• Exercise description: Pick up the notebook below on optimizing a neural topic model's hyper-parameters where it stops, and write its next part.

• Document section:
• • • • •

# Example of an Optimization of a Neural Topic Model

In this notebook, we illustrate how optimize the hyper-parameters of the ETM model trough the Bayesian Optimization.

In [None]:
Colab configuration

In [None]:
!pip install octis
from pathlib import Path
Path("/content/20NewsGroup").mkdir(parents=True, exist_ok=True)
!wget -P /content/20NewsGroup/ https://raw.githubusercontent.com/MIND-Lab/OCTIS/master/octis/preprocessed_datasets/20NewsGroup/corpus.txt
!wget -P /content/20NewsGroup/ https://raw.githubusercontent.com/MIND-Lab/OCTIS/master/octis/preprocessed_datasets/20NewsGroup/labels.txt
!wget -P /content/20NewsGroup/ https://raw.githubusercontent.com/MIND-Lab/OCTIS/master/octis/preprocessed_datasets/20NewsGroup/metadata.json
!wget -P /content/20NewsGroup/ https://raw.githubusercontent.com/MIND-Lab/OCTIS/master/octis/preprocessed_datasets/20NewsGroup/vocabulary.txt
import sys
sys.path.insert(0,'/content/OCTIS')

Load the libraries.

In [None]:
from octis.models.ETM import ETM
from octis.dataset.dataset import Dataset
from octis.optimization.optimizer import Optimizer
from skopt.space.space import Real,Categorical
from octis.evaluation_metrics.coherence_metrics import Coherence

Choose a dataset.

In [None]:
dataset = Dataset()
dataset.load("/content/20NewsGroup")

Choose a model.

In [None]:
model = ETM(num_topics=25, num_epochs=30, bow_norm=1)

• • • • •

[Item-finding records]
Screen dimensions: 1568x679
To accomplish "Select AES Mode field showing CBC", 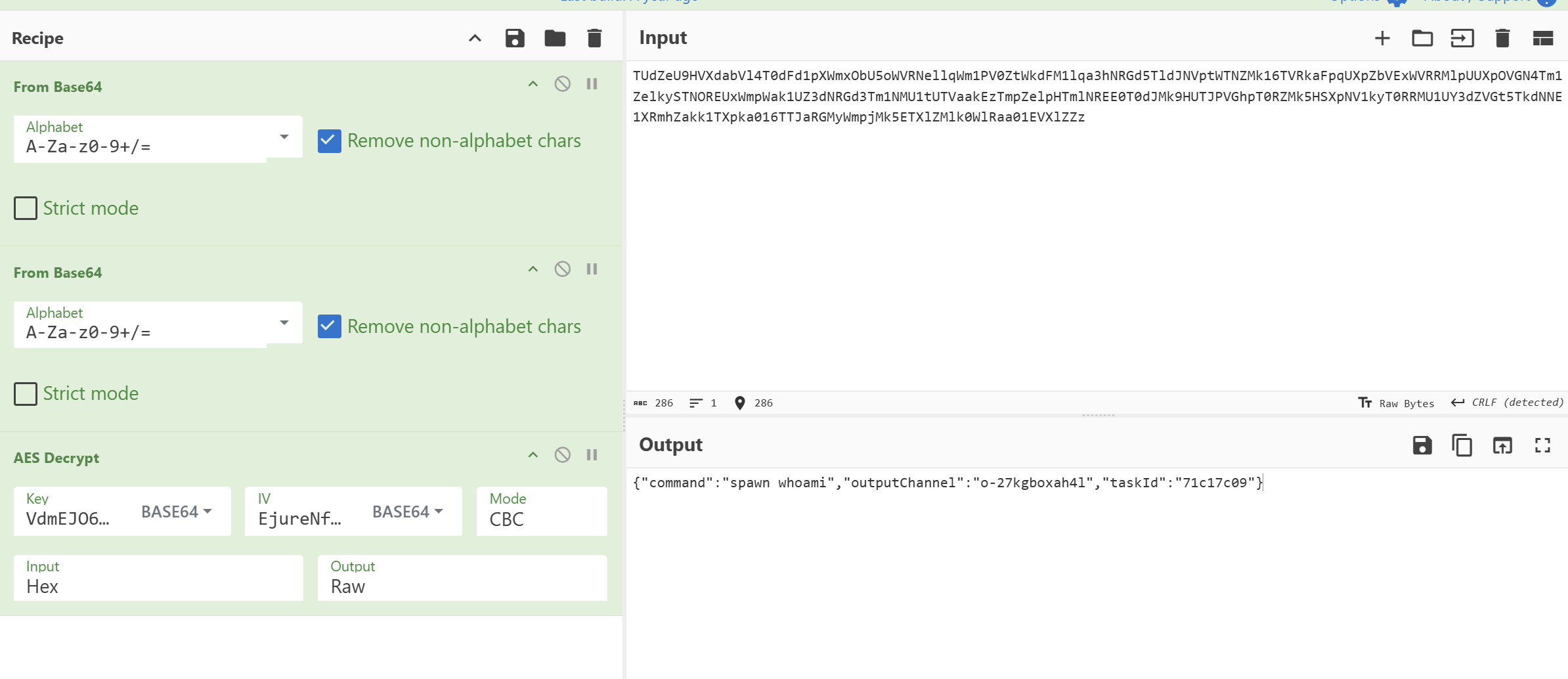I will pos(541,512).
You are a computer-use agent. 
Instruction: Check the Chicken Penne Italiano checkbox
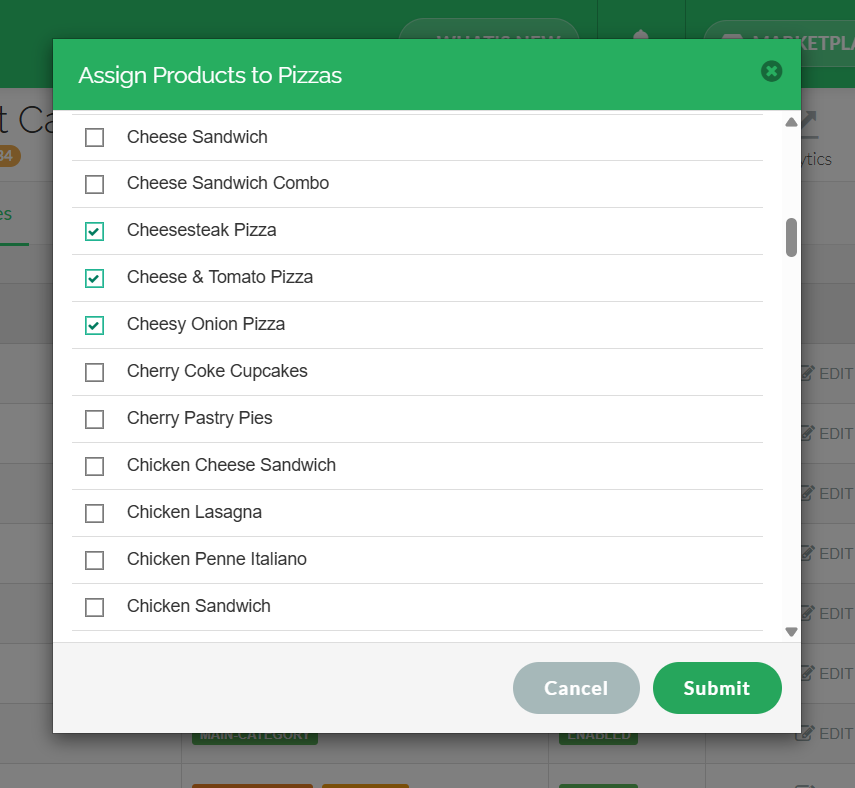point(94,560)
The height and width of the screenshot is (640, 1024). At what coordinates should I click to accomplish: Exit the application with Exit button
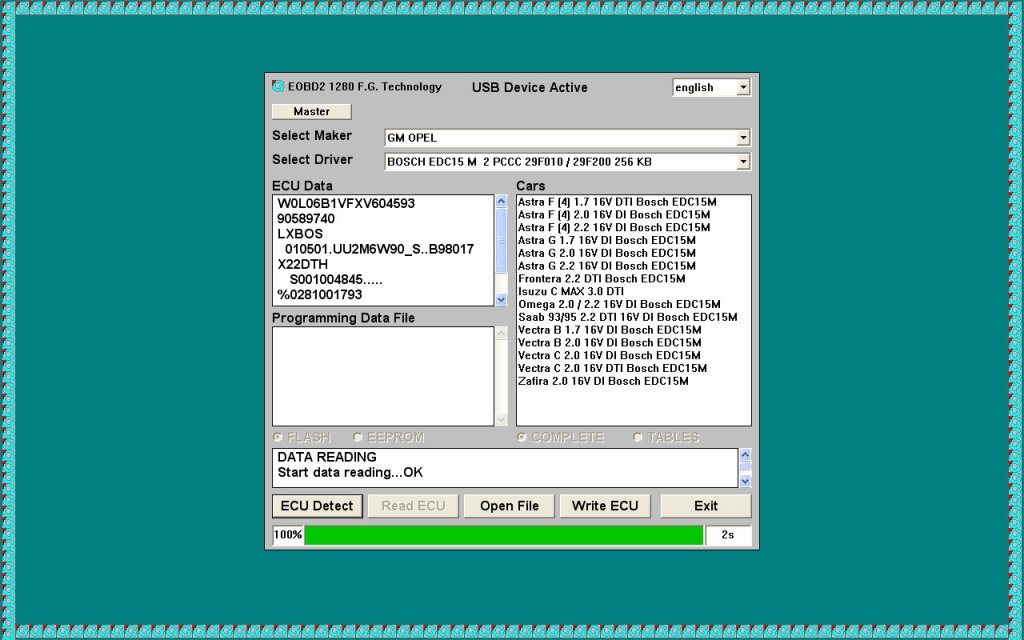705,506
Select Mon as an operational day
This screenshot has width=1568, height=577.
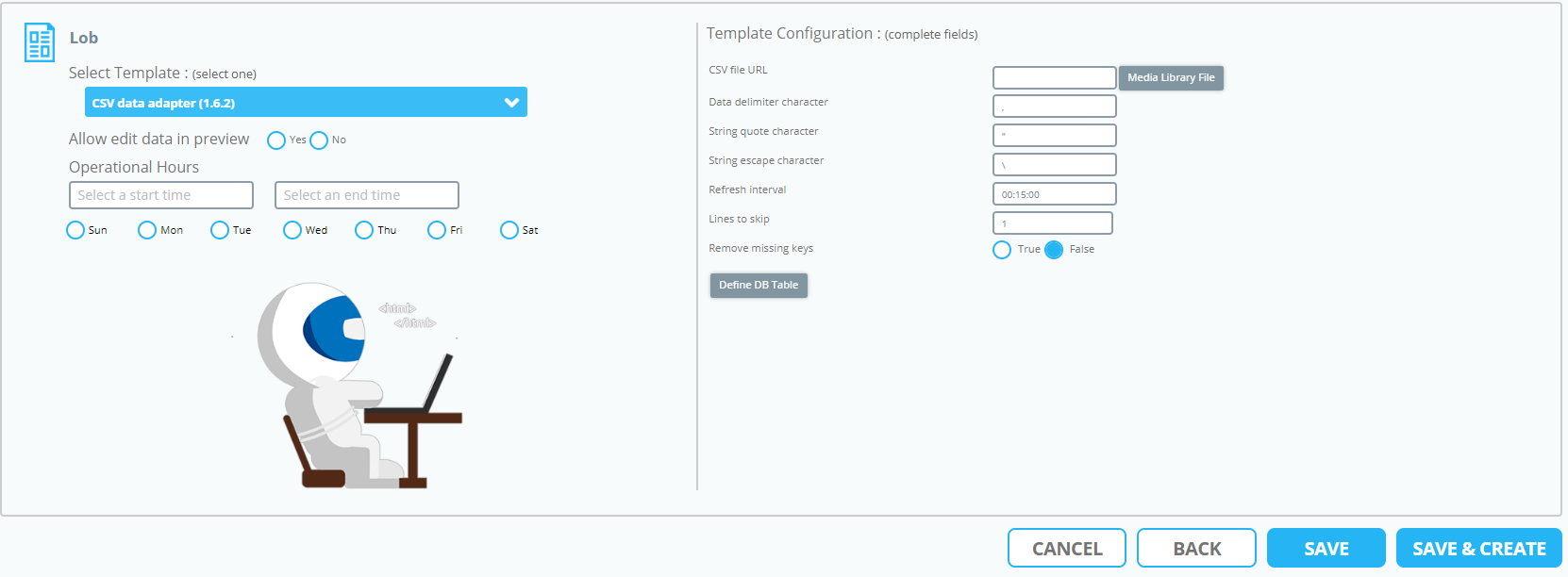147,229
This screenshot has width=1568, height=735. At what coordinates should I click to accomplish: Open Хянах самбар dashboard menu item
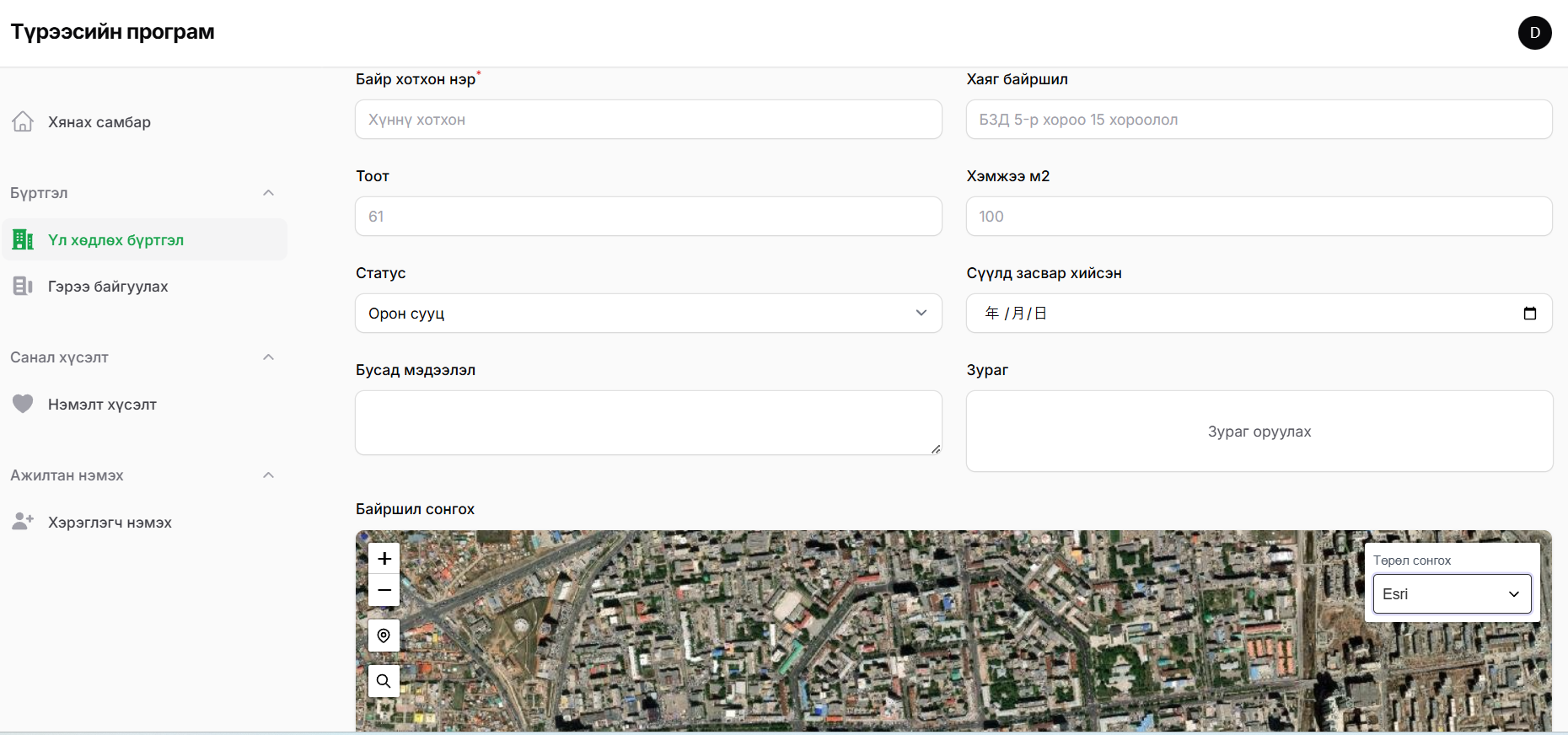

• • • • •

• Final answer:
Choose the metric function to optimize.

In [None]:
metric_parameters = {
        'texts': dataset.get_corpus(),
        'topk': 10,
        'measure': 'c_npmi'
}
npmi = Coherence(metric_parameters)

Create the search space for optimization.

In [None]:
search_space = {
   "num_layers": Categorical({1, 2, 3, 4}),
   "num_neurons": Categorical({100, 200, 300, 400}),
    "activation": Categorical({'sigmoid', 'relu', 'softplus', 'rrelu'})
}

Select the path where the results (json file) will be saved.

In [None]:
save_path='results/test_etm/'

Select the number of iterations and model runs (for each iteration).

In [None]:
number_of_call=20
model_runs=5

Launch the optimization.

In [None]:
optimizer=Optimizer()
optimization_result = optimizer.optimize(model,dataset, npmi,search_space,
                                         number_of_call=number_of_call,
                                         model_runs=model_runs,
                                         save_path=save_path)

You can save the main results of the optimization in a csv file.

In [None]:
optimization_result.save_to_csv("results_etm.csv")